Personally, I feel that feathers are probably a very basal characteristic of theropods (I'll explain further down here). _Tyrannosaurus_ is well within the group conisdered to have feathers, as judged by phyogenic bracketing. But _T. rex_ shows no sign of feathers. But, it's more than likely that _Tyrannosaurus_ infants had feathers for isulation, that were later shed as the animal grew.

Well, last I heard we only have preserved skin from the base of a tail and under the throat for Tyrannosaurids. Birds have scutes AND scales, so I see no reason why a tyrannosaurid might have a rim of feathers along its back, or display feathers on its snout (rugose nasals? hmmmm....)

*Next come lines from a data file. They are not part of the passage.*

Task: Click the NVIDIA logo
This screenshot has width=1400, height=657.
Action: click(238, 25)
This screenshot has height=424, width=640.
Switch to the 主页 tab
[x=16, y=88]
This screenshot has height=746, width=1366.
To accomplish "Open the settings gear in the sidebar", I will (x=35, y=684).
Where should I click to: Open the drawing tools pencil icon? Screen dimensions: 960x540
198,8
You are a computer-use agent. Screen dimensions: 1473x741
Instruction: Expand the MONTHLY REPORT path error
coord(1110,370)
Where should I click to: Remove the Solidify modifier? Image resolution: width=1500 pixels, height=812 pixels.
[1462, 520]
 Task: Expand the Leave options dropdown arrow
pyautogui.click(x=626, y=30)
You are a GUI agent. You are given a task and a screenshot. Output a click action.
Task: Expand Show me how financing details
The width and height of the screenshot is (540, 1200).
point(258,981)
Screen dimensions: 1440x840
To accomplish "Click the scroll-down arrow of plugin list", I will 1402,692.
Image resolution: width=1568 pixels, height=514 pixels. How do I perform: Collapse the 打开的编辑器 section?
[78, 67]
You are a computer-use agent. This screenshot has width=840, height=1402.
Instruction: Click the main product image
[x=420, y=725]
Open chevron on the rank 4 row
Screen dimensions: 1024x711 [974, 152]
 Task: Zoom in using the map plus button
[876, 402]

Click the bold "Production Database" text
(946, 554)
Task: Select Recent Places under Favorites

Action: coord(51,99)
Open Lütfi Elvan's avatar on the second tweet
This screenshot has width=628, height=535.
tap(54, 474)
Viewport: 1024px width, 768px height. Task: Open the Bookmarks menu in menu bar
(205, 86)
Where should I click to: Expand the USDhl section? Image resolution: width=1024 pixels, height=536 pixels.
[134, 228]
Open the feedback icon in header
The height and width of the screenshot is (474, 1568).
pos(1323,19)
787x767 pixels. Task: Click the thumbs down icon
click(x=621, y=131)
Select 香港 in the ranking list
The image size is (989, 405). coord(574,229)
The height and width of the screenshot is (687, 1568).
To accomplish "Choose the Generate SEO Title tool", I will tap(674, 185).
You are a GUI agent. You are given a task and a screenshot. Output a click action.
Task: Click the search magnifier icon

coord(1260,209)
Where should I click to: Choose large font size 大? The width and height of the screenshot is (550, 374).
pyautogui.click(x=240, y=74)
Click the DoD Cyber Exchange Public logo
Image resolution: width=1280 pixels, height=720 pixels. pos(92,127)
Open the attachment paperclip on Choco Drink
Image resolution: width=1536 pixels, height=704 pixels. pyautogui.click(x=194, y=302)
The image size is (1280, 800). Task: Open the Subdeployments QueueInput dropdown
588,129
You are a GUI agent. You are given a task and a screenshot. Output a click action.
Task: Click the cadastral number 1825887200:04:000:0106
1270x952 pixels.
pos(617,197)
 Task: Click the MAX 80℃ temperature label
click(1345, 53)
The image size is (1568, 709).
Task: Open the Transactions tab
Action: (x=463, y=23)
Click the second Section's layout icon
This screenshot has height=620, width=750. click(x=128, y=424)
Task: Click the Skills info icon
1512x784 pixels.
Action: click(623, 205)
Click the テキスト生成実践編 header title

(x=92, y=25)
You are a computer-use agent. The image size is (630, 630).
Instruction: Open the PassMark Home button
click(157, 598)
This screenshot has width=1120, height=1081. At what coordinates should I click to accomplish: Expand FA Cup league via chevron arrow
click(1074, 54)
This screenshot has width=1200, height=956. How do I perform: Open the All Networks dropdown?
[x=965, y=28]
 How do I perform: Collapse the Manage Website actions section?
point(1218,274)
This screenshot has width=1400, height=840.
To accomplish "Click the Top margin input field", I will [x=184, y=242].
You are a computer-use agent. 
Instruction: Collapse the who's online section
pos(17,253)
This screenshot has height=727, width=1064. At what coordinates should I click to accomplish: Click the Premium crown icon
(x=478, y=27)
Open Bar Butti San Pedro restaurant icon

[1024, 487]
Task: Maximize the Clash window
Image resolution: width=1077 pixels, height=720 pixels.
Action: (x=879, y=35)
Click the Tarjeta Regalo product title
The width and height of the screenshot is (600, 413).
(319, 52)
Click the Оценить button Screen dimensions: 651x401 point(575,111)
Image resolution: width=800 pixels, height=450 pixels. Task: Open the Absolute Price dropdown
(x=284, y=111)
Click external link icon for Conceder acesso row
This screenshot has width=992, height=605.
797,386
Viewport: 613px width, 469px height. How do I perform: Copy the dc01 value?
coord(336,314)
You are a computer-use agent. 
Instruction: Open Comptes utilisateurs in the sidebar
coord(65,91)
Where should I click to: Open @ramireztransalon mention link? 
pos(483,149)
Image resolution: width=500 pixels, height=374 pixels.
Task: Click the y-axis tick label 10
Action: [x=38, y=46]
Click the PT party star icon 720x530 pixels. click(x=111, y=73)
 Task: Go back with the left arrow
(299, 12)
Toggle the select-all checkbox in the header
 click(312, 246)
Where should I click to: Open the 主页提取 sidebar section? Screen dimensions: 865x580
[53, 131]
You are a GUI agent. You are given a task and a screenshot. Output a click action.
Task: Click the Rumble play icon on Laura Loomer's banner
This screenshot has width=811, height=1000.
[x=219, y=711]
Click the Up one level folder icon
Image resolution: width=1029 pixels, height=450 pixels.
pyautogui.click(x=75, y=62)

But lets look at the other evidence. _Sinosauropteryx_ is early K, right (this is a guess, I don't remember exactly)?

Yeah, 120 mya (approx.)

Well, this is great, and I'm glad we have furry dinos, and I'm also >glad that these primitive structures give us some insight into the >origin of feathers. But, as long as this animal comes after >Archeopteryx, then it doesn't show when feathers evolved. Furthermore, >if one accepts the dinosaurian origin of birds and accepts that >Protoavis is in fact a bird, then you almost have to have fully >developed flight feathers in the Triassic. This would lead me to >believe that "feathers", in a rough sense, are basal to theropods, >perhaps even being expressed as early as _Eoraptor_ or _Herrerasaurus_.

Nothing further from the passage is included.